Rio Olympics organizers threw their weight behind a police crackdown on Brazilians holding up signs in stadiums against unpopular interim president Michel Temer, despite accusations of censorship.
“We are alerting the public that these kinds of manifestations are not allowed inside the venues,” Rio 2016 organizing committee spokesman Mario Andrada told journalists on Sunday.
In multiple incidents since the Games opened Friday, police have confiscated small signs featuring the words “fora Temer,” Portuguese for “out with Temer.”
Some cases involve no more than a sheet of paper displayed in silence until police intervene.
Sometimes the slogan pops up on a placard held behind television news reporters as they film from the street.
One man participating in the Olympic torch relay last week painted the words on his buttocks, which he revealed by pulling down his shorts.
Other times people shout “fora Temer” — a cry that erupted en masse at Friday’s ceremony in the Maracana stadium when the interim president declared in a speech lasting just a few seconds that the Games were open.
Temer, the former vice president, took over in May from elected president Dilma Rousseff when she was suspended for an impeachment trial.
She faces being removed permanently from office just days after the Olympics if convicted of breaking budgetary laws.
With the political crisis close to climax, organizers have been unable to prevent tensions spilling over into the Olympics.
In a creative version of the anti-Temer movement, a group of people at a US-France women’s football game in Belo Horizonte on Saturday sat in a row with T-shirts that together spelled out “fora Temer.”
They were expelled from the stadium, Folha de Sao Paulo newspaper reported.
Another incident posted online that has got almost two million views shows four burly officers from an elite branch of the police surrounding and eventually taking a protester from his seat.
The zero tolerance policy for the peaceful protests has provoked outrage on the left and calls for more protests.
“It’s unbelievable! Expressing an opinion now gets you in prison!” said Senator Gleisi Hoffmann, from Rousseff’s leftist Workers’ Party. “We’re going back in time,” she said in a Facebook post.

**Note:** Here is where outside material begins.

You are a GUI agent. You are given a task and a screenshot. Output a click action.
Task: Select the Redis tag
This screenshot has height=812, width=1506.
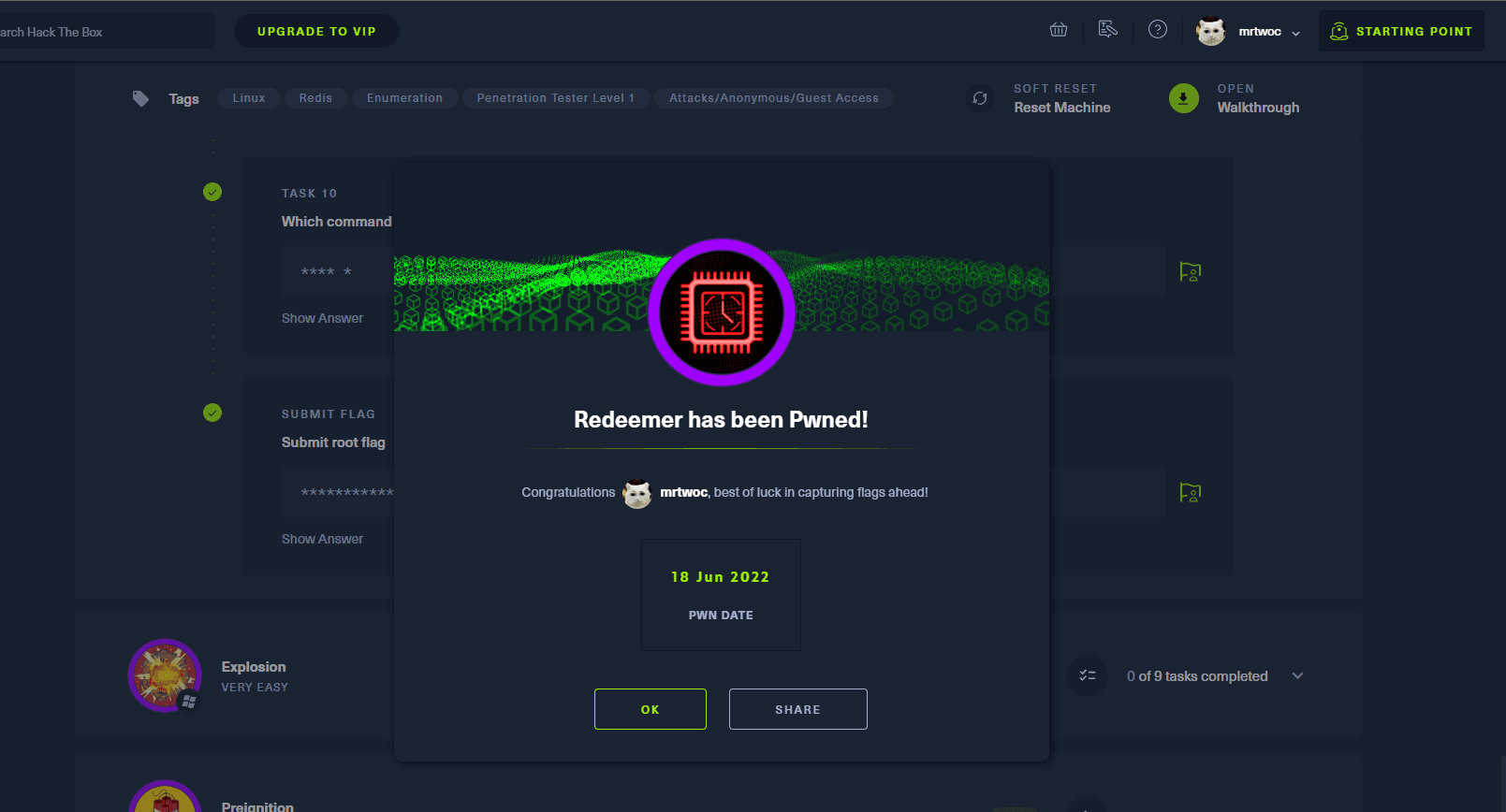[x=315, y=98]

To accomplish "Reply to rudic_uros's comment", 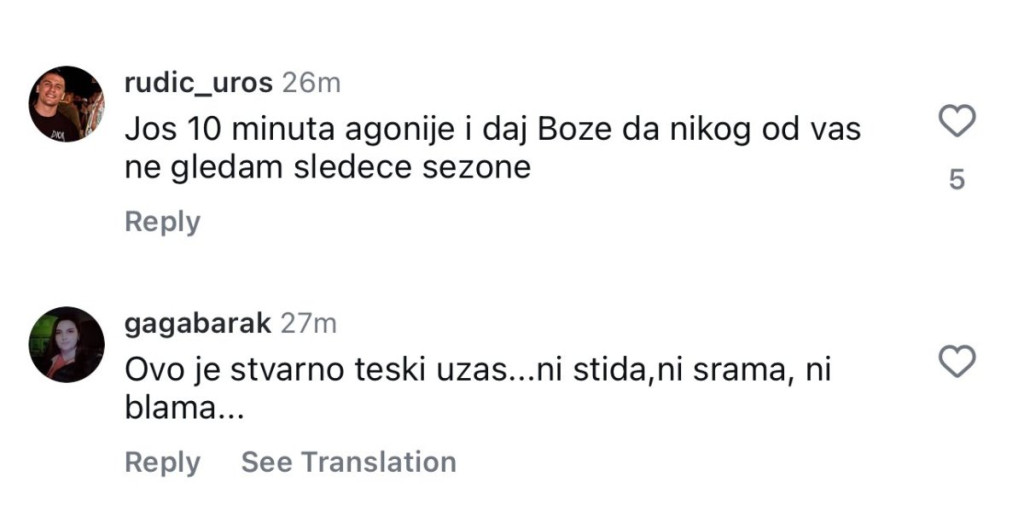I will point(162,222).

However, Olympic officials said Sunday that political slogans are banned from stadiums in line with the International Olympic Committee charter which says “no kind of demonstration” is allowed.

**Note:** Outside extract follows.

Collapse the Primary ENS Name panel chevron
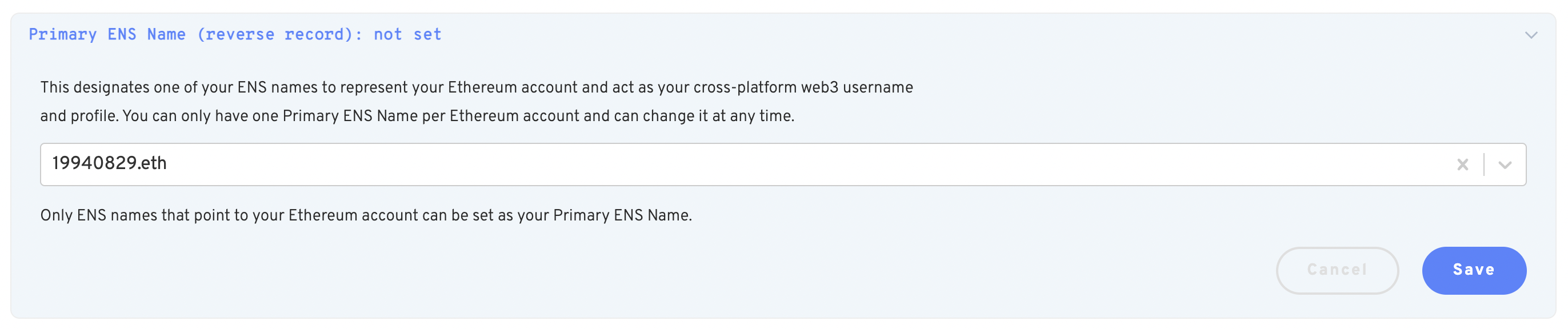Viewport: 1568px width, 329px height. tap(1531, 35)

“The persons that are protesting politically in venues are requested not to do that and if they do that, they are asked to leave. This is a temple for sport and we need to focus on that,” Andrada said.
“Obviously, protests outside the venues are free provided they are not violent.”
As criticism mounted, the Justice Ministry issued a statement saying that the rules forbid spectators from bringing any “item that could harm the competition” and that this includes “any item with a political, religious, racist, discriminatory, defamatory or xenophobic message.”
Apparently referring to the case of a man ejected for shouting “fora Temer” at a shooting contest, the ministry said he was “disturbing athletes and other fans.”
Since becoming interim president, Temer has brought in a new government that has moved Brazil sharply to the right from Rousseff’s leftist platform.
If she is ejected, he will retain the presidency until 2018.
Rousseff and her supporters claim Temer engineered the impeachment procedure in a parliamentary coup.
Polls show both Rousseff is deeply unpopular and Temer only slightly less so.
The crisis, added to the most painful recession in decades, is creating an angry backdrop for an Olympics that had been billed as Brazil’s coming out party when Rio was awarded the Games back in 2009.
“Brazilians are very dissatisfied,” Fabiana Amaral, 32, said as she visited the Olympic flame burning in a redeveloped pedestrian area of central Rio.
“Whoever was sitting up there (during the opening ceremony) would have been booed. If it had been Dilma, not Temer, it would have been worse. It was a chance to show our anger,” Amaral, an architect, said.